Similarly, there was a vigorous debate as to whether combat-related railway spine was a physical injury or a processing disorder. The debate intensified during World War I with its onset of “shell shock” victims. Symptoms ranged from mild tremors to near-debilitating physical problems to bizarre and truly heartbreaking phobias. One case involved a man who was terrified of a French officer’s red cap. Another one involved an English soldier who was in a catatonic state until someone yelled “bomb.” At that point, he dove under the nearest table and refused to come out.

No research exists as to the later-in-life consequences of these injuries. Given what we know now, it would be interesting to know how these individuals fared. Did the ones who were “cured” truly get better, or did they suffer from dementia and other problems later on?

Reconsidering Combat-Related Brain Injuries

The physical-vs-psychological debate as to brain injuries in general, and Post Traumatic Stress Disorder in particular, continues to this day, but mounting evidence points to the former as opposed to the latter. That is good news for soldiers and contractors who need not feel ashamed of their brain injuries. That is also good news in the injury compensation field, as outlined below.

As for the physical cause, one school speculates that explosive blasts trigger shock waves which disrupt brain functions. In other words, an IED or other device sets off something like a biological electromagnetic pulse. But instead of shutting down electronic devices, this pulse shuts down parts of the brain.

This theory helps to explain the prevalence of brain injuries in Iraq and Afghanistan. According to some estimates, as many as 20% of the veterans of these Southwest Asia wars return home with some form of brain injury.

Other researchers speculate that combat stress affects the delicate interplay between the amygdala on one end and the hippocampus and neocortex on the other end. The amygdala is the “wild stallion” portion of the brain. This area controls emotional responses. In contrast, the neocortex and hippocampus are the brain’s “rider.” These areas keep the amygdala in check by controlling logical responses.

If combat stress erodes the hippocampus and neocortex, as some believe, the amygdala obtains too much power. That imbalance explains traditional PTSD symptoms like:

  • Heightened awareness,
  • Nightmares,
  • Flashbacks, and
  • Personality changes.

These symptoms make it difficult or impossible to function at work or at home.

The military community has been slow to accept this new evidence, but there is progress. Recently, the Canadian Armed Forces abandoned the PTSD moniker and replaced it with OSI (Operational Stress Injury). If a soldier is diagnosed with OSI, the soldier has a physical injury which makes him/her eligible for the Sacrifice Medal, which is Canada’s version of a Purple Heart.

Injury Compensation Available

Eligibility for Defense Base Act compensation is something like eligibility for a Purple Heart. Both require a physical injury. Doctors do not need to know all the diagnostic details. They just need to know that the injury is physical and not psychological. Whatever TBI school you follow, that clearly seems to be the case.

Most victims receive two-thirds of their average weekly wage for the duration of a temporary disability. The AWW calculation is not always as easy as it seems.
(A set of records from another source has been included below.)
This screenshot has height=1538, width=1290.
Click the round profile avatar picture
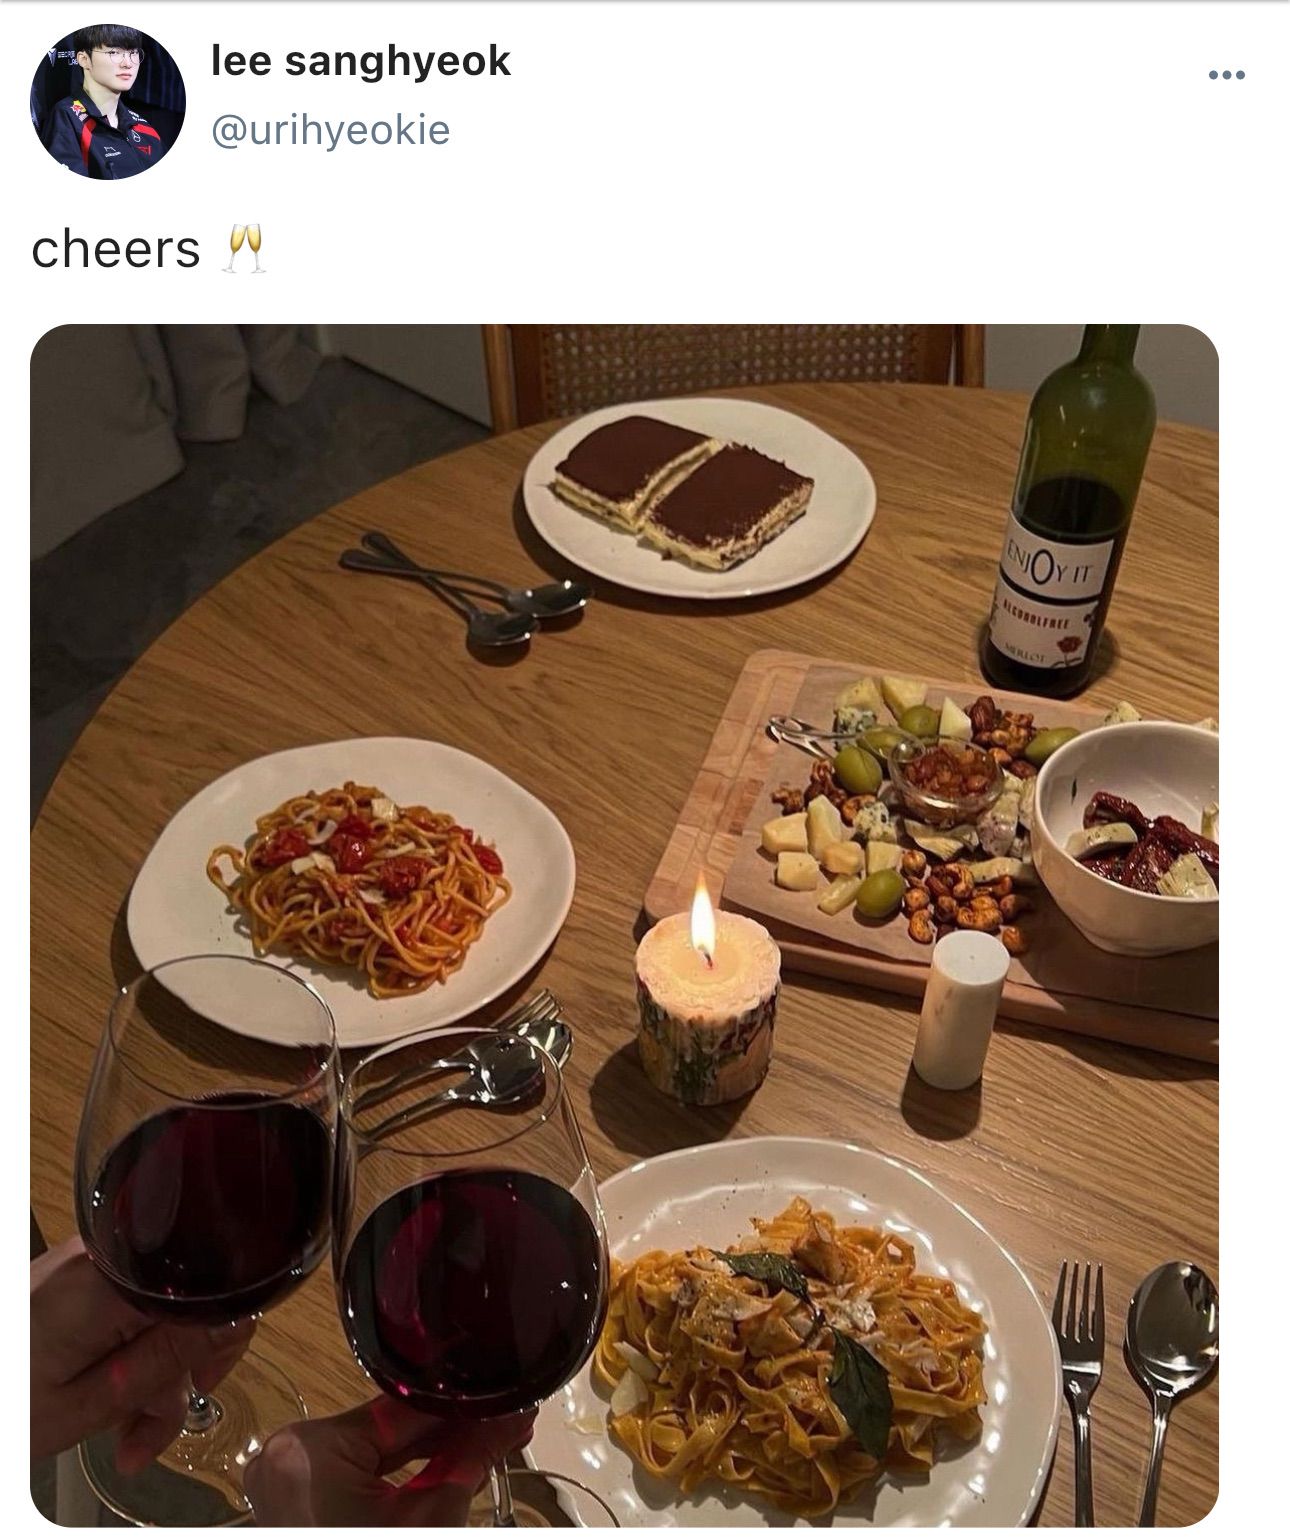(108, 102)
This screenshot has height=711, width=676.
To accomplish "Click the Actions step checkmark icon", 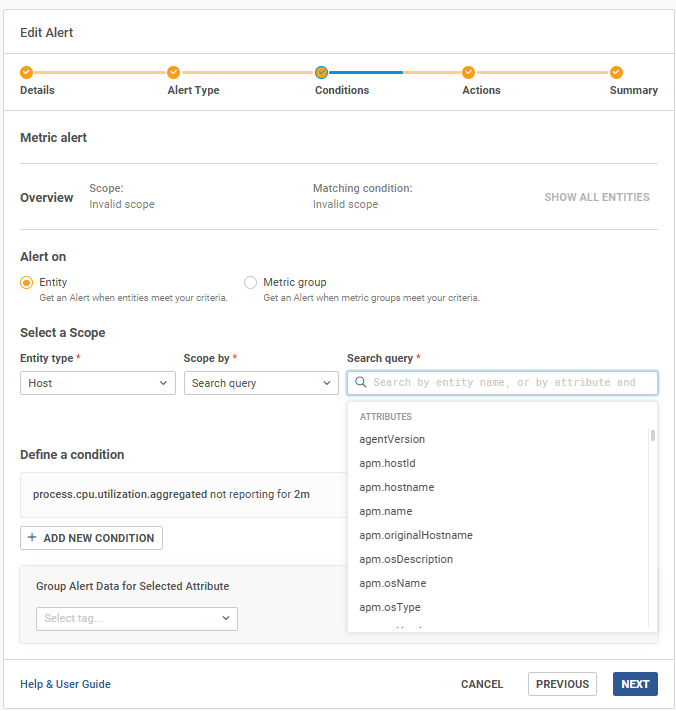I will click(x=468, y=72).
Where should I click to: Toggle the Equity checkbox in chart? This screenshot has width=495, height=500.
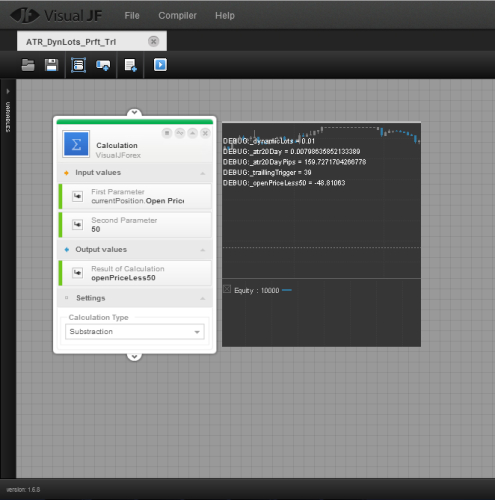[x=227, y=289]
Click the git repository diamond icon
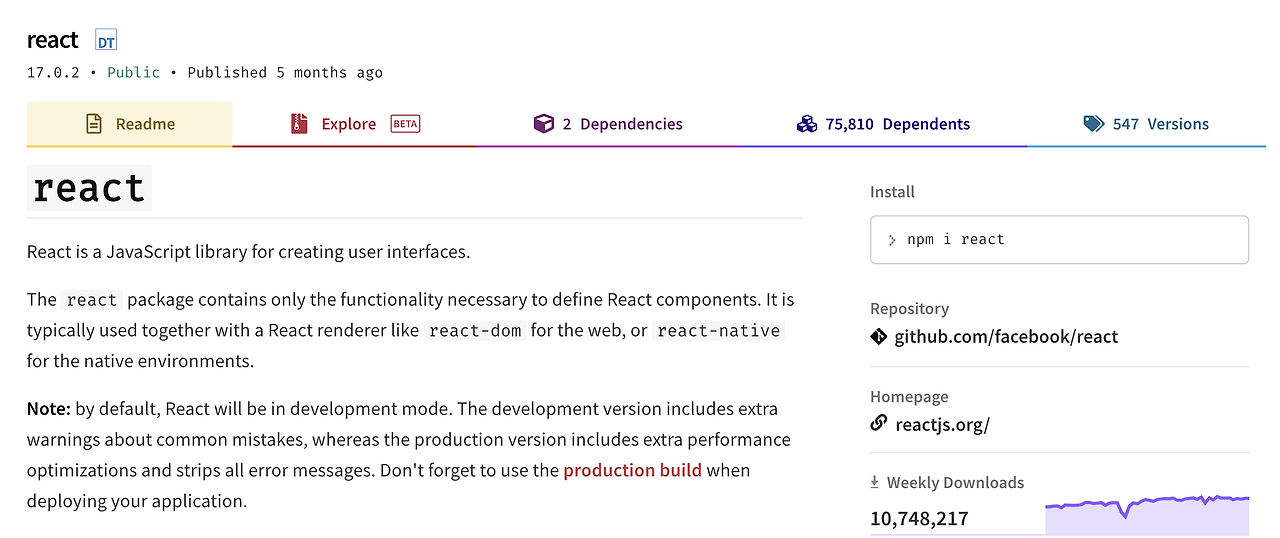Image resolution: width=1280 pixels, height=538 pixels. pyautogui.click(x=879, y=336)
Many contractors receive substantial non-cash compensation, and that soft money must be accounted for. Furthermore, some contractors were injured so quickly that they had little wage history in that job. In that situation, the AWW is calculated differently, sometimes using the wages of a similar employee, and sometimes using wages from similar, prior employment. Replacement for lost future wages is part of the compensation available to qualified injured overseas contractors.
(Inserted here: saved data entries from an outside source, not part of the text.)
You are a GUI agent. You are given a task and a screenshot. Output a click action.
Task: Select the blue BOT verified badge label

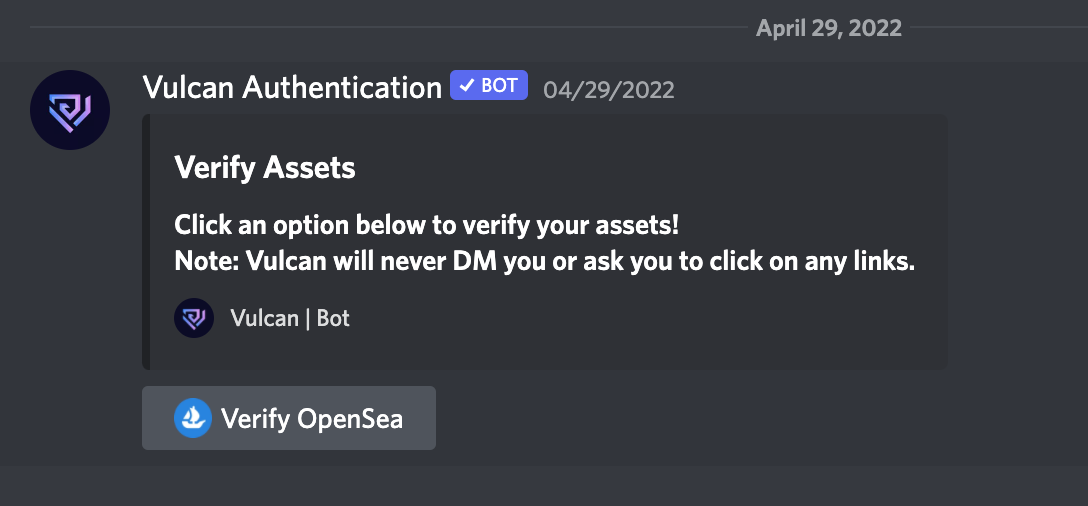pyautogui.click(x=488, y=85)
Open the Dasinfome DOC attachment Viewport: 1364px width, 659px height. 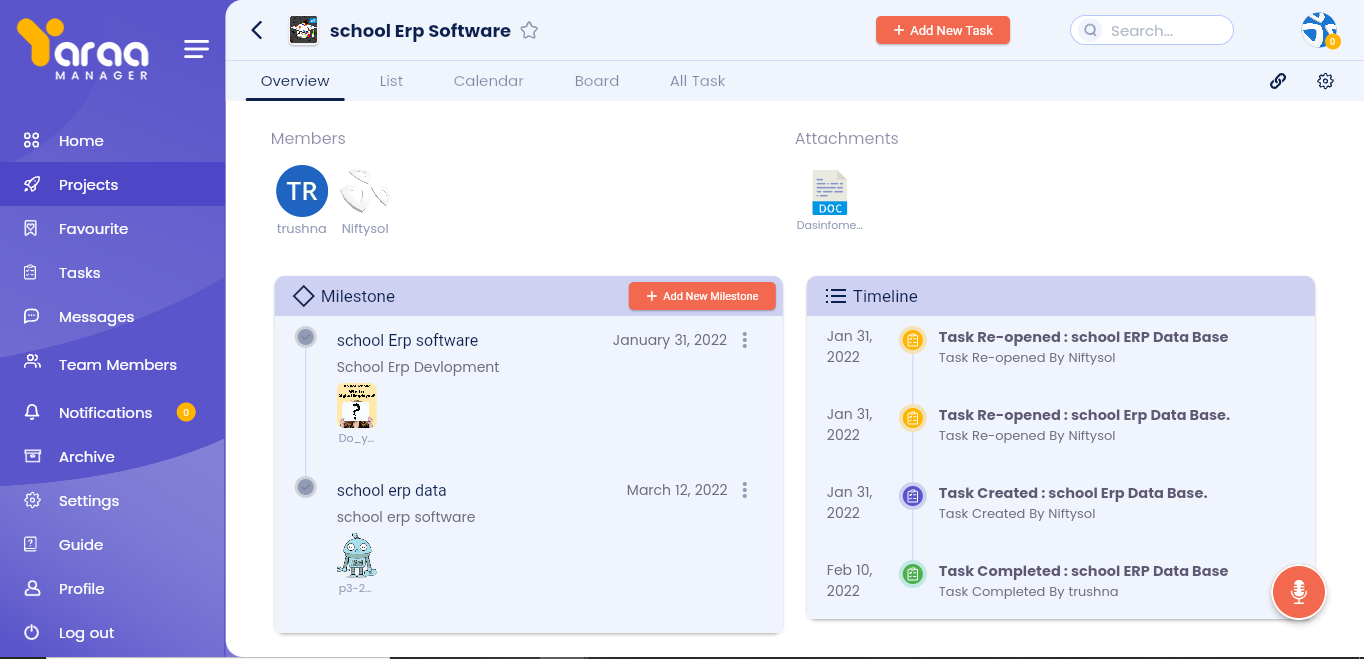830,194
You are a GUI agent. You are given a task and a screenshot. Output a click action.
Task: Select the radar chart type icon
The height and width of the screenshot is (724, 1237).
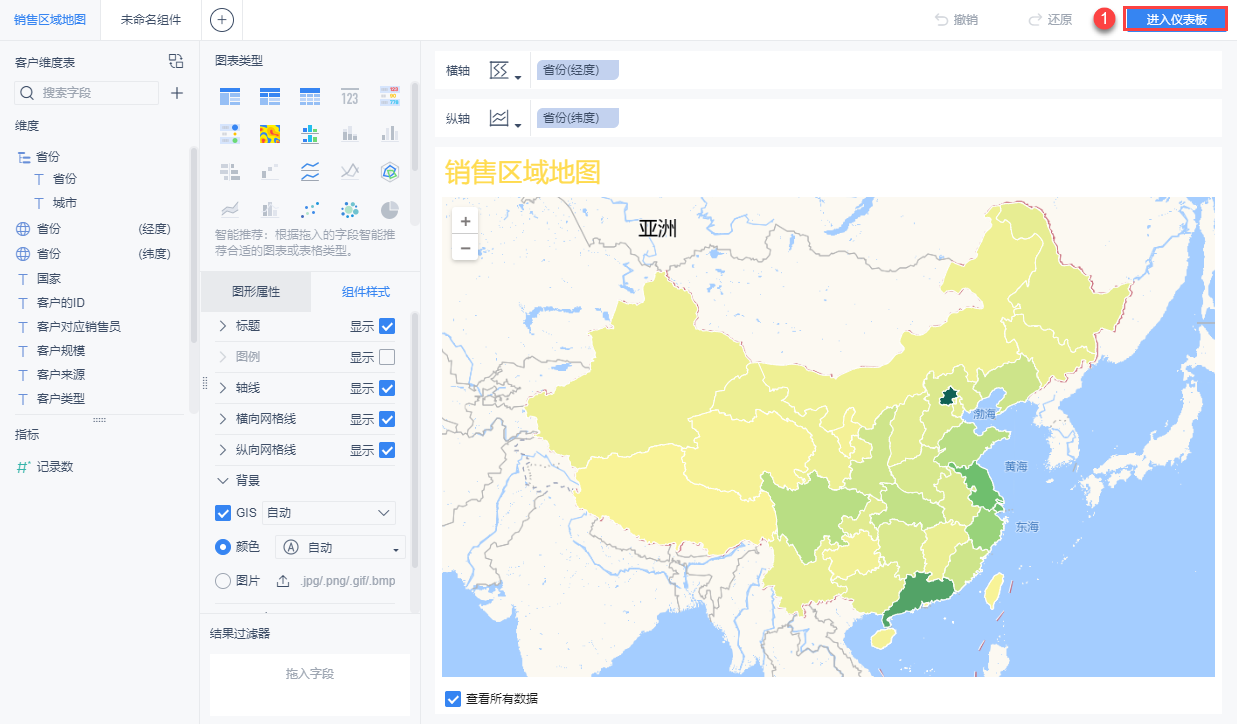(x=390, y=172)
In addition to an income stream for their families, the DBA pays medical bills. All reasonably necessary expenses are covered, including things like:

  • Emergency care,
  • Follow up treatment,
  • Physical rehabilitation, and
  • Medically-related costs, like transportation, medical devices, and modifications to a dwelling.

Most injured overseas contractors can choose their own physicians and can change doctors under specific circumstances during the course of treatment.